IRV WEISSMAN: We’re starting the first part right now. And thanks to the California Institute of Regenerative Medicine, Prop 71, we are able to carry out this next trial with purified stem cells. And we are working right now on the project, many labs are, to get every tissue specific stem cell from these pluripotent stem cell lines.

IRA FLATOW: And the stem cells are able to actually knock out the autoimmune disease that might bring back, let’s say, diabetes?

IRV WEISSMAN: Yes. The way they do it is that you use antibodies to clear out the autoimmune cells. So we’ll use anti-T cell antibodies and anti-stem cell antibodies. And then when the new stem cells come in, they make new T cells in your body. And they eliminate all of the autoimmune T cells against yourself and against me as the donor.

IRA FLATOW: Wow. Because I know people who have been working on this to sort of relieve the symptoms. But they always said that the disease, the autoimmunity, is just going to come back and start it again. But you found something new here.

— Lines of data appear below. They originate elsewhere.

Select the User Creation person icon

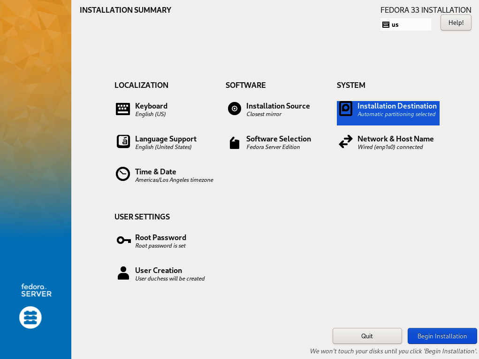(x=122, y=273)
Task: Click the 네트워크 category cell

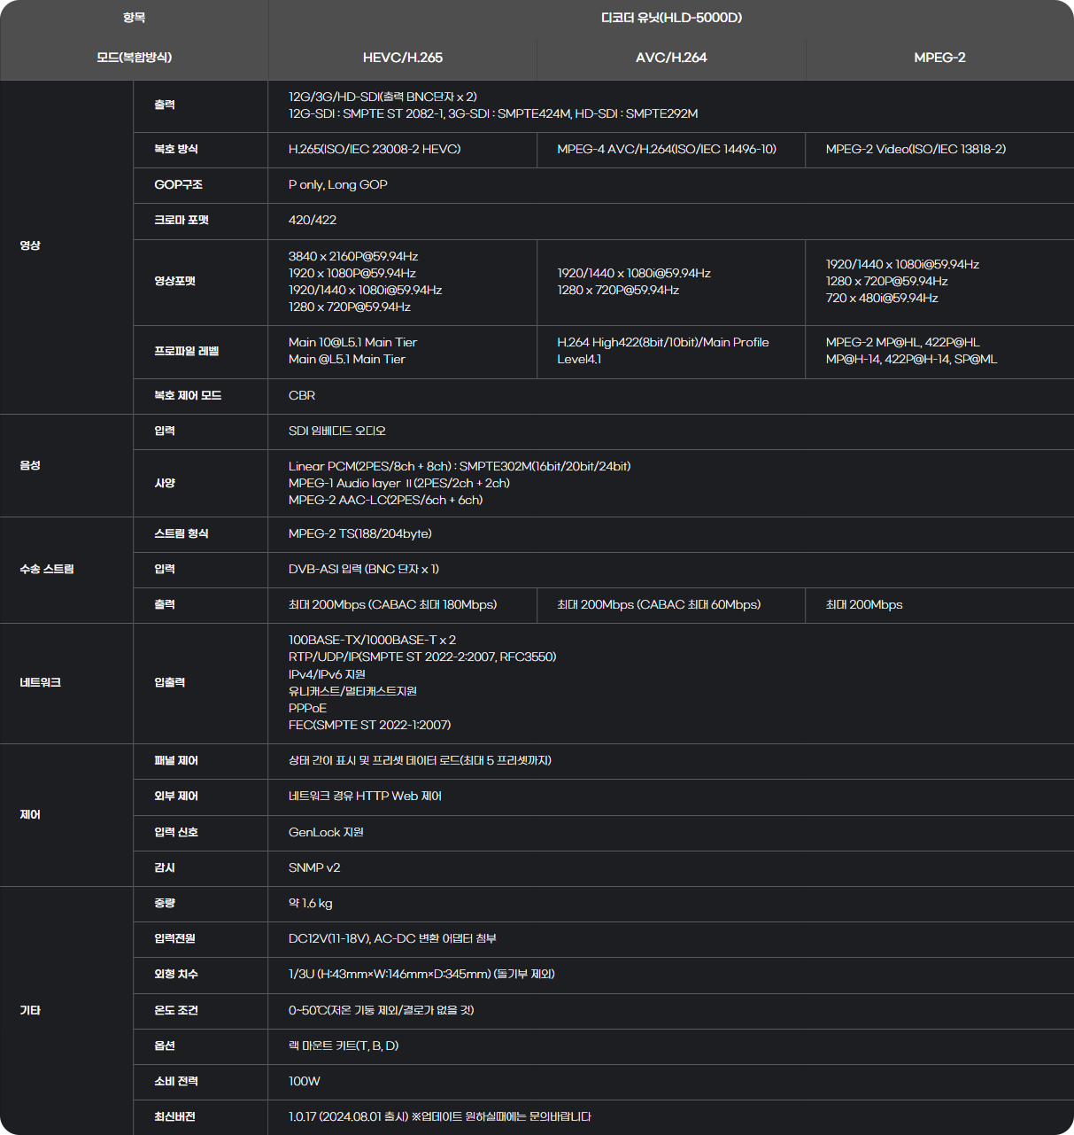Action: [x=41, y=683]
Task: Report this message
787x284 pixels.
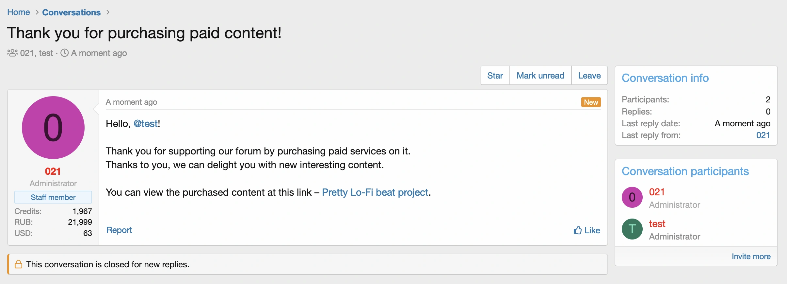Action: (x=119, y=230)
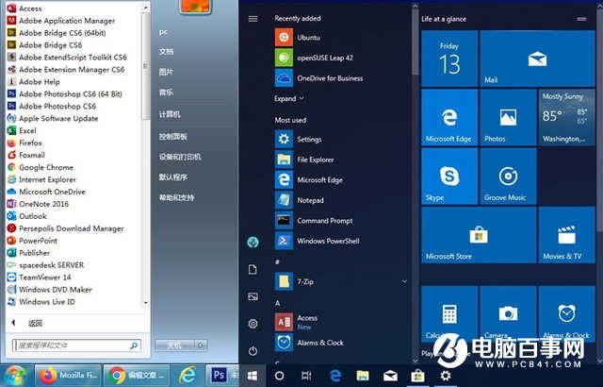The image size is (603, 387).
Task: Launch Ubuntu from Recently added
Action: point(309,37)
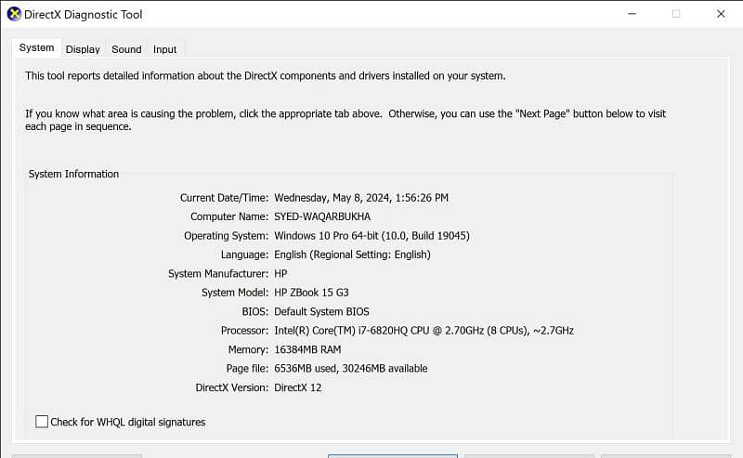Screen dimensions: 743x458
Task: Click the Page file usage value
Action: tap(350, 369)
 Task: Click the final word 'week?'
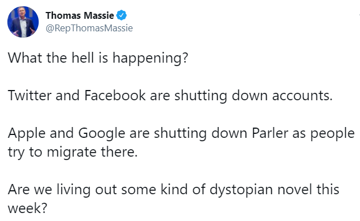point(27,208)
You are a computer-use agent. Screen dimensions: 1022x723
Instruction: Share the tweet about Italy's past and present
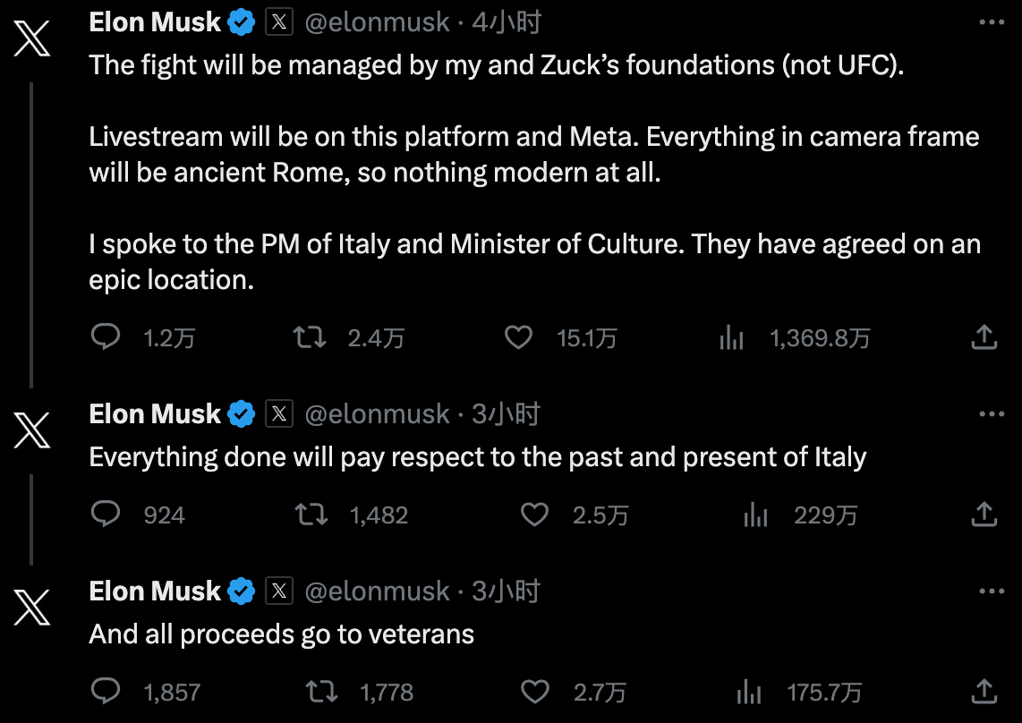[984, 515]
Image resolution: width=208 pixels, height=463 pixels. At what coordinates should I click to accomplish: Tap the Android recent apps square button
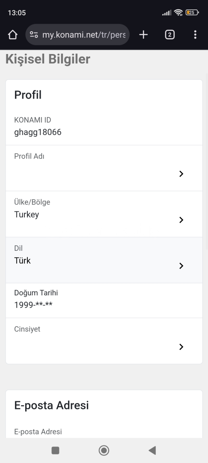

IRV WEISSMAN: Right. This, in animal models, works for Type 1 diabetes, lupus, and a whole set of others that we’ve explored. So we have high hopes that we’ll be able to overcome the current barriers, which are mainly financial and company-type barriers, to take a discovery from the laboratory in an academic institution, do the first proof of principle in a clinical trial at that same institution with the same investigators, and then be able to release it to the public for some commercial entity.

IRA FLATOW: Good luck to you, Irv. Irv Weissman, Director of the Institute of Stem Cell Biology and Regenerative Medicine. He’s out there at Stanford.